At the moment her life seems to be coming together,East Germany is falling apart.Rita again goes on the run from West German authorities, with the fall of the Berlin Wall.She is killed as she runs a roadblock.Her devotion to the distant ideal of socialism never changes.This is a fictional exploration of character based on very real people ,often involved in killing people.However,it works in terms of seeing through Rita's eyes, of a worker's socialist state as a form of liberation, for someone who had burned their bridges with western consumerism and a lack of contact with the working classes.East Germany did take into hiding 11 former RAF members.Stasi officials even provided training to several of the members who returned to West Germany to carry out more terrorist attacks. The film appears to capture life in East Germany quite accurately.There is a stunning lead performance by Bibiana Beglau,from a dramatic background.The film benefits from using young,unknown faces in these roles.This is a good film ,superbly directed by Schlorndorff,exploring the emotional dilemmas posed by commitment to a cause. Schlorndroff's commentary track on the DVD is first rate for historical background and a booklet provides a great discussion between screenwriter Kholhasse,and the director.

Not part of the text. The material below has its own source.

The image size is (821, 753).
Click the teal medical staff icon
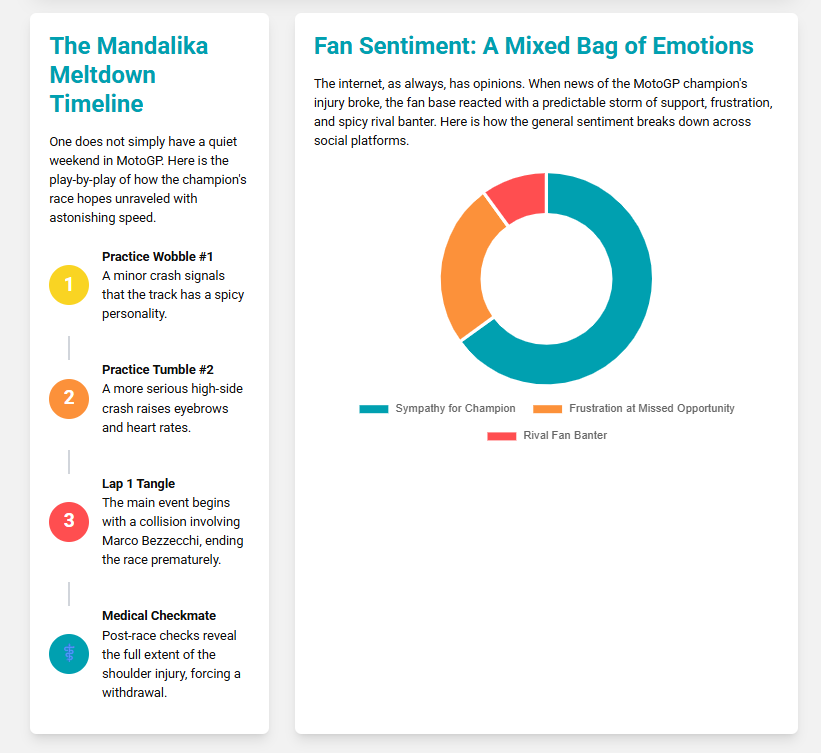(69, 654)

4 people found this helpful
Keith W. HarveyReviewed in the United States on May 20, 2008
5.0 out of 5 stars
The Quiet before the Shot
I liked this movie. Not because of its politics or its prettified version of East Germany (as seen through Rita's eyes). I liked it for an old-fashioned, somewhat pedestrian reason: it is beautifully shot and directed with a pleasing, articulate (but flawed) heroine. Bibiana Beglau, who plays Rita, is radiant on the screen, full of energy, excited by life, and passionate about her Utopian ideas that ultimately do not fit within the confines of the GDR or the west.

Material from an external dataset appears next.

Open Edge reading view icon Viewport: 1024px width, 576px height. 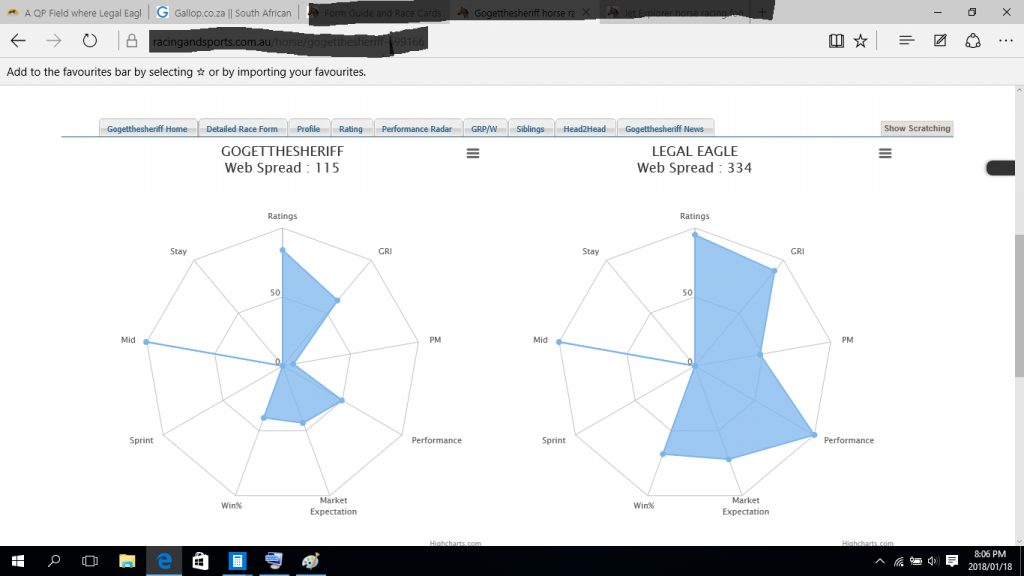836,41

Schlondorff tells the story of an idealist in a world bereft of ideals. We see the world through Rita Vogt's eyes for the most part but from time to time, if we pay attention, we see the real world playing out in the background: Stasi agents who cannot shoot straight, alcoholic co-workers, disillusioned comrades, and dissatisfied members of the GDR.

Rita believes in something greater; her life is more or less a fantasy. In the end, there is "no exit." However, even at that moment, before the final shot she is excited and hopeful. Throughout the film, the director shows us a woman full of energy, always moving, competent and passionate in her work and her ideals pitted against a mechanical society--either east or west--determined to destroy her.
One person found this helpful
Rotty3MReviewed in the United States on March 20, 2002
4.0 out of 5 stars
Not much Germany during the Terrorism years
First, I need to correct the editor's information. The terrorism of this group at the beginning of the film is NOT in the early 1990s, but in the late 1970s. Rita and her group are operating in the late 1970s as a terrorist cell (similar to RAF, June 2 and Bader-Meinhoff Gang). The film then leads up to the time when the "wall" falls in Berlin (02 October 1989) and the fate of Rita who decided not to leave the GDR when offered the chance to go to Beirut (in the early 1980s).
This film deals mostly with the East German government's reaction to West German terrorists. Another excellent film (though not available on is "Lost Honor of Katherina Blum" (also directed by Schloendorff).
Subtitles in the VHS version are not always accurate, but close enough. This review refers to the VHS edition.